In the listing below, locate each line containing the string "tweet" and copy every such line in full. Treat the match as case-sensitive.

***** Records for the exercise

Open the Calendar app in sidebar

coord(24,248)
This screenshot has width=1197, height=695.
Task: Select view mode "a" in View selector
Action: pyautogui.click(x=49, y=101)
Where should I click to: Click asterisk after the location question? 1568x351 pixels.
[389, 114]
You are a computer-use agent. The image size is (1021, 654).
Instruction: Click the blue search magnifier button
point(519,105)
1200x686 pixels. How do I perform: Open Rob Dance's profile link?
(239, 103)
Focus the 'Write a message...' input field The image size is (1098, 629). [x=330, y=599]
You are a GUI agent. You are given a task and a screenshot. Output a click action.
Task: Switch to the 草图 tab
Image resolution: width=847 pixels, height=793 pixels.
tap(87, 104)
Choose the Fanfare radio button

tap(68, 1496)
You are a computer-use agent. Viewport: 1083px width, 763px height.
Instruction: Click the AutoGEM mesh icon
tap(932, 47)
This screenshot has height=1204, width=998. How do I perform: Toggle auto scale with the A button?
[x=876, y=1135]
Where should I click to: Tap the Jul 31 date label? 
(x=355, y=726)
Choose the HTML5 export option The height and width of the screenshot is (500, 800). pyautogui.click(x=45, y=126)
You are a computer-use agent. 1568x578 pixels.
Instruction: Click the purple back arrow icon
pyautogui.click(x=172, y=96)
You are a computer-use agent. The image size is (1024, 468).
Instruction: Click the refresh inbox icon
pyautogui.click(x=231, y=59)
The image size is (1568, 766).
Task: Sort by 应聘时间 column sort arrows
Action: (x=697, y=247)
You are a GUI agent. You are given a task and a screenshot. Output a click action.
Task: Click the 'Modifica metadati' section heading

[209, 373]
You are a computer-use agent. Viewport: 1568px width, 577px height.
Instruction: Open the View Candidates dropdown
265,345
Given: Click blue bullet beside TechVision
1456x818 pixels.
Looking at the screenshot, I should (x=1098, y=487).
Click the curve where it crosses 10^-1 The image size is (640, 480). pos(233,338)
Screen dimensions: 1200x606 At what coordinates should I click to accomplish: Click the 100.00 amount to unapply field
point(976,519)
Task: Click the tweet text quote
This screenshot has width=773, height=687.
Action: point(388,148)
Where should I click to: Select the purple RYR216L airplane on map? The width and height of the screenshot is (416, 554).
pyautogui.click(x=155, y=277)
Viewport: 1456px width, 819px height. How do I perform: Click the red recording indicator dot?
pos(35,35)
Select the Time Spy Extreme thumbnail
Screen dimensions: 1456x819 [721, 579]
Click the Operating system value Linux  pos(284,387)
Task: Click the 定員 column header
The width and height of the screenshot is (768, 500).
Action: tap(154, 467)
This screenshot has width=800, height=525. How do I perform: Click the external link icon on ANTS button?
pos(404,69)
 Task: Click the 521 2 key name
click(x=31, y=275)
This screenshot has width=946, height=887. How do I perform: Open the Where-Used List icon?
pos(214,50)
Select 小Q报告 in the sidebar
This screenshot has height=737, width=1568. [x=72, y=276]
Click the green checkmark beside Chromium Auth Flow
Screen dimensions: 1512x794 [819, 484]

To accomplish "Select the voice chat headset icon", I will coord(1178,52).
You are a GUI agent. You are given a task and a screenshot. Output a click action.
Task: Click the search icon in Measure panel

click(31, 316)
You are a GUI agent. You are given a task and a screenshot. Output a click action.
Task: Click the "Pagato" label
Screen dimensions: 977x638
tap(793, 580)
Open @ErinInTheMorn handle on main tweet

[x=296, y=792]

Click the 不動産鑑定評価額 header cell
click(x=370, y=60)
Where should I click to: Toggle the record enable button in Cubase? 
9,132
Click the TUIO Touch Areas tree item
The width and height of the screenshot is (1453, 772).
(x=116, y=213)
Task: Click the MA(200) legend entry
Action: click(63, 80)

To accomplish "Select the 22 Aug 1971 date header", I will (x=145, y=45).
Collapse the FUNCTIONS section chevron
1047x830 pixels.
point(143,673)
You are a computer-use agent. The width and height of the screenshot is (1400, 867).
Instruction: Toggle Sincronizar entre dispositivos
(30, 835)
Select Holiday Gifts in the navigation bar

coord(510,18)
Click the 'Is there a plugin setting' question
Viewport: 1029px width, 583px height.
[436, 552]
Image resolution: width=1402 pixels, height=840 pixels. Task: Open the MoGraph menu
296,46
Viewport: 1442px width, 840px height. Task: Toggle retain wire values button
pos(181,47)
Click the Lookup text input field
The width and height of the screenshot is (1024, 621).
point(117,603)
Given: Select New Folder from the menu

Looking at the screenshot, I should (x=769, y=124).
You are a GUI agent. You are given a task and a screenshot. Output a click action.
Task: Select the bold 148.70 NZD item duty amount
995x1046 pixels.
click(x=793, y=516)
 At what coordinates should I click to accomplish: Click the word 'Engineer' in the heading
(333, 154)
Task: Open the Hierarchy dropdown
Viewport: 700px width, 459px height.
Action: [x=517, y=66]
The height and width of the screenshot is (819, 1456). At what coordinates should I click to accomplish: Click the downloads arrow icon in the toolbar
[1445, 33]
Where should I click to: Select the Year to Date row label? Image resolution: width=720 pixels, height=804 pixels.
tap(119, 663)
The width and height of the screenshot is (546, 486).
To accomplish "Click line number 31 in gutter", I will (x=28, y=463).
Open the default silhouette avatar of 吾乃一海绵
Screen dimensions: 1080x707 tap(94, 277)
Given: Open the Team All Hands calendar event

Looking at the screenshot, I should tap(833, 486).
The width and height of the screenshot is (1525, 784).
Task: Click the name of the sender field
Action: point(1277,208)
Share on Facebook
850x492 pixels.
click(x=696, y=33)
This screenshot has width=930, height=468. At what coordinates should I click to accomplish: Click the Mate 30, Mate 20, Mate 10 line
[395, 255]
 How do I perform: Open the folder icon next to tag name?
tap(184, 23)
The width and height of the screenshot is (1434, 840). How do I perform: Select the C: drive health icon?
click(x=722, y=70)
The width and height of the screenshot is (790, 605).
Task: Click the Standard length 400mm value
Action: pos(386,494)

**********

Full response
Task: Click the tweet text quote
Open @ErinInTheMorn handle on main tweet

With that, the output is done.